Alla prova di un ascolto lungo ma non per questo impegnativo, svettano sulle altre in principio l'apertura da brividi di una “(Dont' Fear) The Reaper” ambientata in una ipotetica corte rinascimentale, una “The Him” che si trasforma da litania sintetica a liturgia arcana, l'invocazione quasi neoclassica a cui è splendidamente adattata “The Cursing Song” e la conversione del rito funereo di “Ostia (The Death Of Pasolini)” in saltarello à-la-ultimi Dead Can Dance.
I conti tornano senza avanzi, le coordinate da sempre tipiche del marchio Unto Ashes si riconciliano con le loro origini prime. Sul versante gotico, i compari Lycia e gli amici Qntal sono omaggiati rispettivamente per ben due volte: i primi in una “The Kite” di cui viene mantenuto intatto il Dna tantrico e nella danza spiritata di “Tainted”, i secondi in una versione commensale e spolpata di “Palestinalied” e con una più vivace interpretazione di “Frühling” - già su “Grave Blessings”.
Si va invece decisamente più lontani dai canoni con gli inchini al maestro Neil Young e a Tori Amos: “The Needle And The Damage” è intrisa d'oscurità al punto tale da risultare l'episodio più sinistro dell'intera raccolta, mentre “Beauty Queen” viene ridotta a un minuto abbondante di commossa preghiera. Stupiscono meno, forse perché già note, la “The Drowning Man” dei Cure alla maniera dei This Mortal Coil (anch'essa già su “Grave Blessings”), l'irriconoscibile “Fly On The Windscreen” depechemodiana in forma di folk ballad (risalente invece a “The Blood Of My Lady”) e i due estratti dal già citato, ultimo capolavoro di due anni fa, ovvero “Kathy's Song” dei Apoptygma Berzerk e la “Runnin' With The Devil” capovolta da sfuriata rabbiosa a carezza soffice. Trattamento analogo è riservato per altro ai due pezzi posti in chiusura, ovvero “One World One Sky” dei Covenant - decisamente la scelta più stupefacente - e “Heartland” dei Sisters Of Mercy.

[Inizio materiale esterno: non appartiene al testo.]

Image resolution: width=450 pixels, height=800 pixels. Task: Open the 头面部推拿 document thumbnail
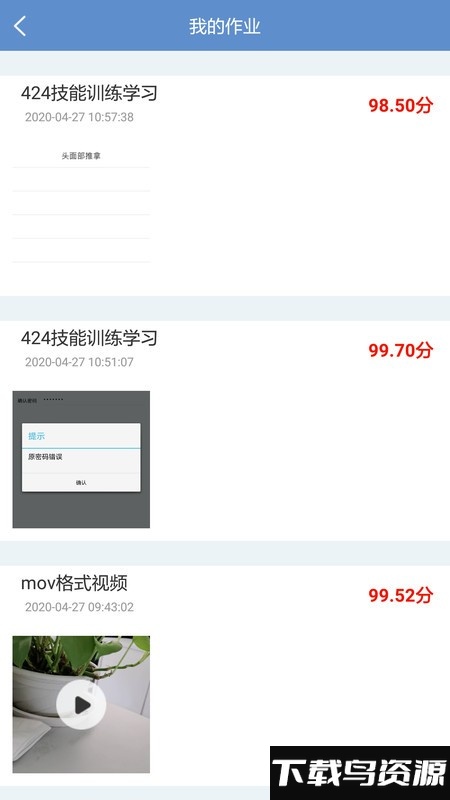tap(81, 204)
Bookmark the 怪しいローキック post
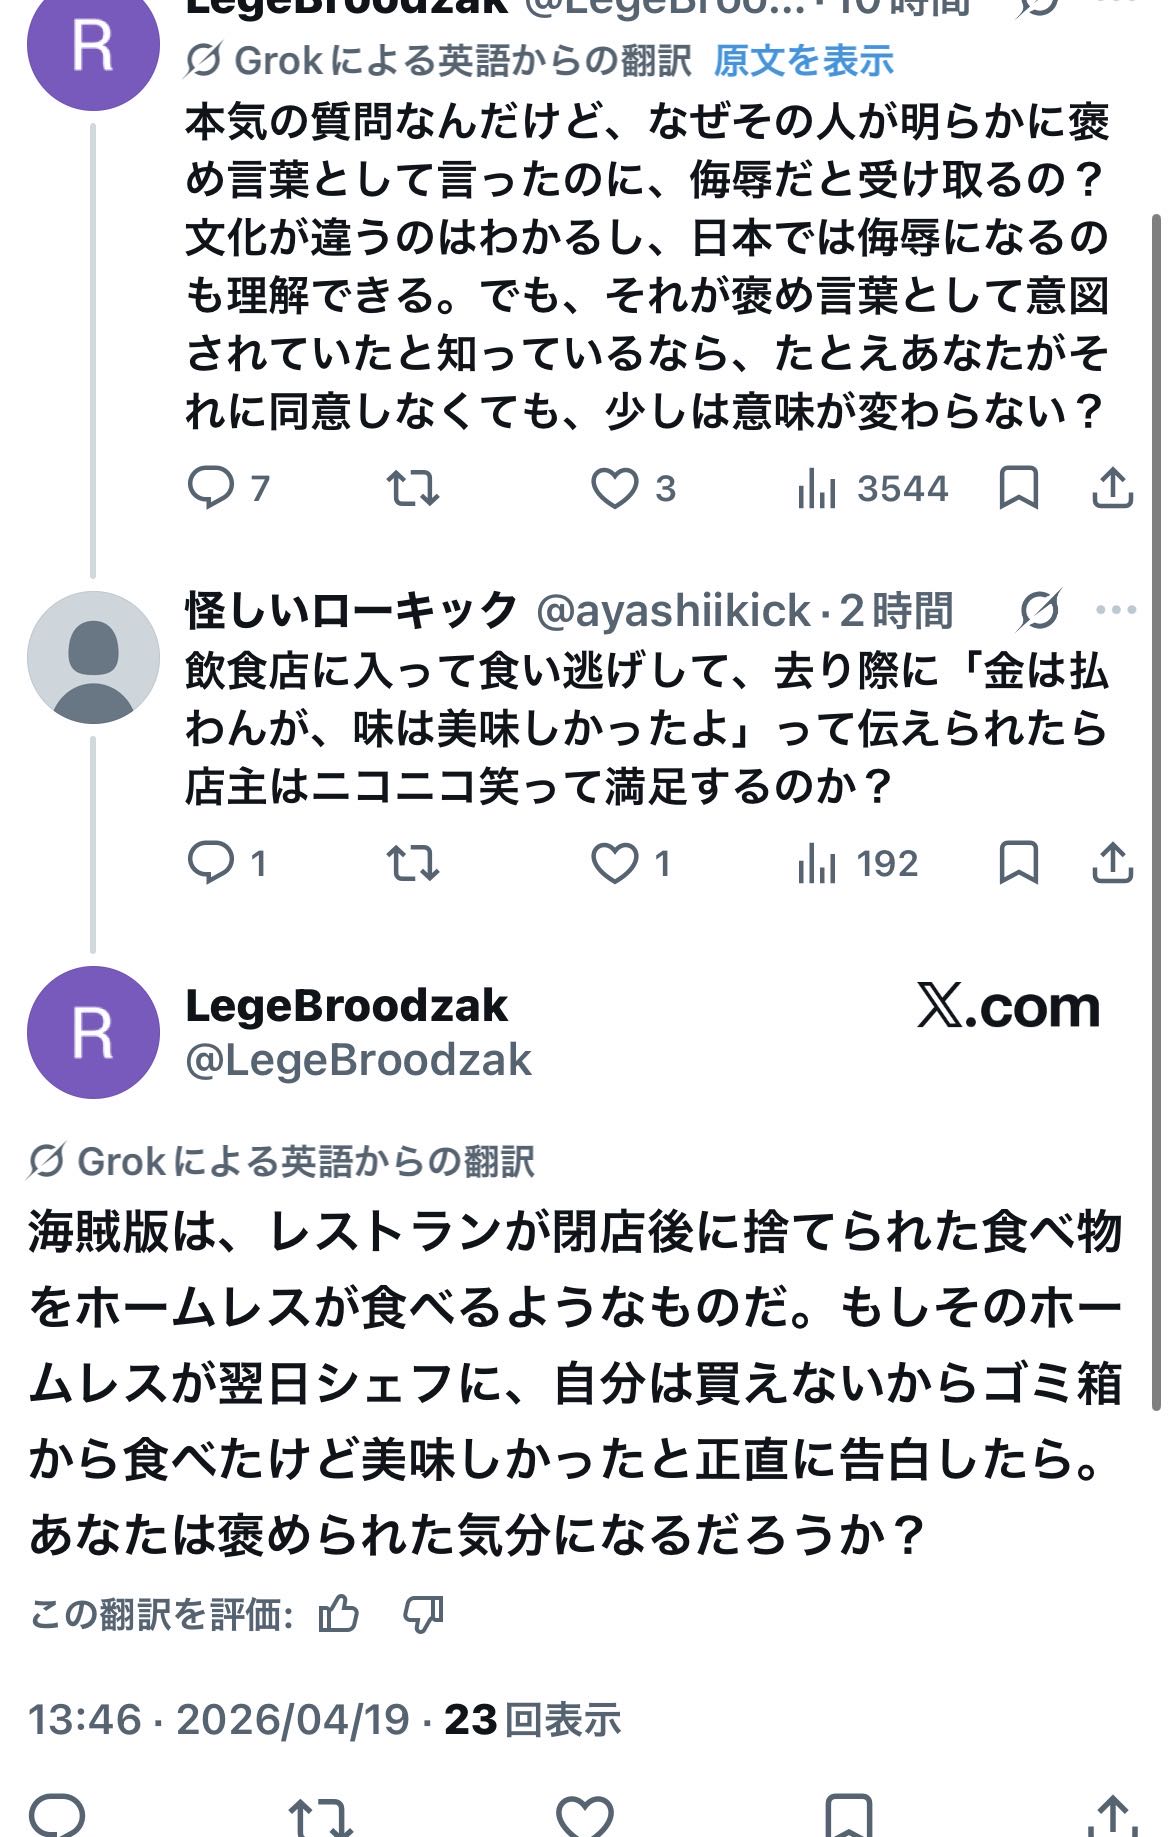Viewport: 1170px width, 1837px height. [1018, 863]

Idealmente già proiettati nel 2015 - quando dovrebbe uscire il nuovo album vero e proprio - come sottinteso dal sottotitolo in cifre romane del disco, gli Unto Ashes si fermano per la prima volta a contemplare loro stessi, le loro origini, il loro suono e le loro evoluzioni. Non un'operazione necessaria, non un disco fondamentale, ma una meritata autocelebrazione per uno degli act che ha saputo incidere con le proprie sole forze un solco profondo nella storia del dark in senso ampio.